The problem I had however was this. According to me,
c1.getObject().x
This must transform into:
new B().x // and not newA().x since getObject() gets overrided
And that evaluates to 6.
And I couldn't get why the variable of class A (super-class) is being called by an object of class B (sub-class) without having explicitly asked for such a behaviour.
And guessing from the wording of the question, I feel the OP had the same question/doubt in mind.
My Answer:
You get a hint from Elbek's answer. Put the following lines in the main method and try to compile the code:
A a = c1.getObject(); //line 1
B b = c1.getObject(); //line 2
You'll notice that line 1 is completely legal while line 2 gives compilation error.
So when the function getObject() is being called, the CovariantTest (super) function IS getting overrided by SubCovariantTest (sub) function since that is valid overriding in the code and c1.getObject() WILL return new B().
However, since the super-function returns a reference of class-type A, even after getting overrided, it must return a reference of class-type A unless ofcourse we type-cast it. And here, class B is a class A (due to inheritance).
So practically, what we're getting from c1.getObject() is not
new B()
but this:
(A) new B()
That is why the output comes out to be 5 even though an object of class B is returned and class B has value of x as 6.
The technical term for what is happening here is "hiding". Variables names in Java are resolved by the reference type, not the object they are referencing.
A object has a A.x variable.
B object has both A.x and B.x variables.
However instance methods with the same signature are "overridden" not "hidden", and you cannot access the version of a method that is overridden from the outside.
Note that hiding also applies to static methods with the same signature.
Your mock question in a simplified form (without overriding):
class A {
int x = 5;
}
class B extends A {
int x = 6;
}
public class CovariantTest {
public static void main(String[] args) {
A a = new B();
B b = new B();
System.out.println(a.x); // prints 5
System.out.println(b.x); // prints 6
}
}
You are calling method from c1: System.out.println(c1.getObject().x);
c1 reference type is:
public class CovariantTest
{
public A getObject()
{
return new A();
}
public static void main(String[]args)
{
CovariantTest c1 = new SubCovariantTest();
System.out.println(c1.getObject().x);
}
}
so for this: c1.getObject() return type is A. from A you getting directly attribute not method, as you mention java does not override attributes, so it is grabbing x from A
When methods are overridden, subclass methods are called, and when variables are overridden the superclass variables are used
When the child and parent class both have a variable with same name child class's variable hides parent class's variable and this is called variable hiding.

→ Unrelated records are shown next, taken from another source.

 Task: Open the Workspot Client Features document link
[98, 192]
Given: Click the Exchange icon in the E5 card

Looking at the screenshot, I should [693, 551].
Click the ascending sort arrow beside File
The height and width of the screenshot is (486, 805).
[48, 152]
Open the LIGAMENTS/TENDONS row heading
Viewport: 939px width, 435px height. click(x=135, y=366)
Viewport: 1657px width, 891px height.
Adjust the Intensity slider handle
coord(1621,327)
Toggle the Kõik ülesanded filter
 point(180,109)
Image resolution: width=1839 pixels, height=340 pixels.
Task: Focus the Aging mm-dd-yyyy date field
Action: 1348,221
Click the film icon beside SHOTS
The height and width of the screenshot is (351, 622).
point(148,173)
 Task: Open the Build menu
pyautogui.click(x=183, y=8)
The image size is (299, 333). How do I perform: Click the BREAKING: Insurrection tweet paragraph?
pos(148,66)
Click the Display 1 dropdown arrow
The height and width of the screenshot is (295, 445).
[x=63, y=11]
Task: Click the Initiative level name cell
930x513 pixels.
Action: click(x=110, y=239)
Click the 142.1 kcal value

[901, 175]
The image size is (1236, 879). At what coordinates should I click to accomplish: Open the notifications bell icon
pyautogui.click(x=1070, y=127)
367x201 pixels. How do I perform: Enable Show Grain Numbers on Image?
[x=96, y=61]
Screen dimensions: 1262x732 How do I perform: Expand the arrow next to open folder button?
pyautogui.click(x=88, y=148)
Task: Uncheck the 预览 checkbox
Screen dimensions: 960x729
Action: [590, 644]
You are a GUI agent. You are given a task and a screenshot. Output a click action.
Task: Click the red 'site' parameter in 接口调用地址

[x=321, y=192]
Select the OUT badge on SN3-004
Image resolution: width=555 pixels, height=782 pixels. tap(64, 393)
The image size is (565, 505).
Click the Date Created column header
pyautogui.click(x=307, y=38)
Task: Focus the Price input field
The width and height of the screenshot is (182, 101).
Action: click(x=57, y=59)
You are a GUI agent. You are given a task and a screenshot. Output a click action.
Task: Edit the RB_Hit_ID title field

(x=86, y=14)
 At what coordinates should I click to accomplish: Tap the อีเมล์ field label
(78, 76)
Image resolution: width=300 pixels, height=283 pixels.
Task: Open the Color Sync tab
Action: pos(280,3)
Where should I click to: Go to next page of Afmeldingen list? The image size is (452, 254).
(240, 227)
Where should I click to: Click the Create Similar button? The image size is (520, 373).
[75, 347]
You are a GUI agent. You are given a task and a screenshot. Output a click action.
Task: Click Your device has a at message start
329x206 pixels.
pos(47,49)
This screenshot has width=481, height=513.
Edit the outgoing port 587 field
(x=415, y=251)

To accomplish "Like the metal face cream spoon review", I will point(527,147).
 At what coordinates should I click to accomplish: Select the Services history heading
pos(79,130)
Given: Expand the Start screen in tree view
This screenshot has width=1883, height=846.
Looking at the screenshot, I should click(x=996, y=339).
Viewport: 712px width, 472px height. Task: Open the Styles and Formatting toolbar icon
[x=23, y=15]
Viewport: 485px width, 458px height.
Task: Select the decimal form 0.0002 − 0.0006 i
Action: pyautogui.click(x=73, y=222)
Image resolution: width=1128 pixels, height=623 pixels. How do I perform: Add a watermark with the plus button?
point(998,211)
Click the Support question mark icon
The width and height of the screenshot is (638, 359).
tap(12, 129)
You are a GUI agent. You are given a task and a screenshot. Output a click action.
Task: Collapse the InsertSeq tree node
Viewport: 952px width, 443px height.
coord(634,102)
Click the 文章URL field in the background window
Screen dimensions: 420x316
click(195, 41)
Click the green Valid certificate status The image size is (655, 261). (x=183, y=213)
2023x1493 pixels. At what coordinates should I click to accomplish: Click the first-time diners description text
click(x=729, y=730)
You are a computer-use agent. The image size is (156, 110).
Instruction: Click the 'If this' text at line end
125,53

While variable hiding looks like overriding a variable similar to method overriding but it is not, Overriding is applicable only to methods while hiding is applicable variables.
In the case of method overriding, overridden methods completely replaces the inherited methods so when we try to access the method from parent's reference by holding child's object, the method from child class gets called.
But in variable hiding child class hides the inherited variables instead of replacing, so when we try to access the variable from parent's reference by holding child's object, it will be accessed from the parent class.
When an instance variable in a subclass has the same name as an instance variable in a superclass, then the instance variable is chosen from the reference type.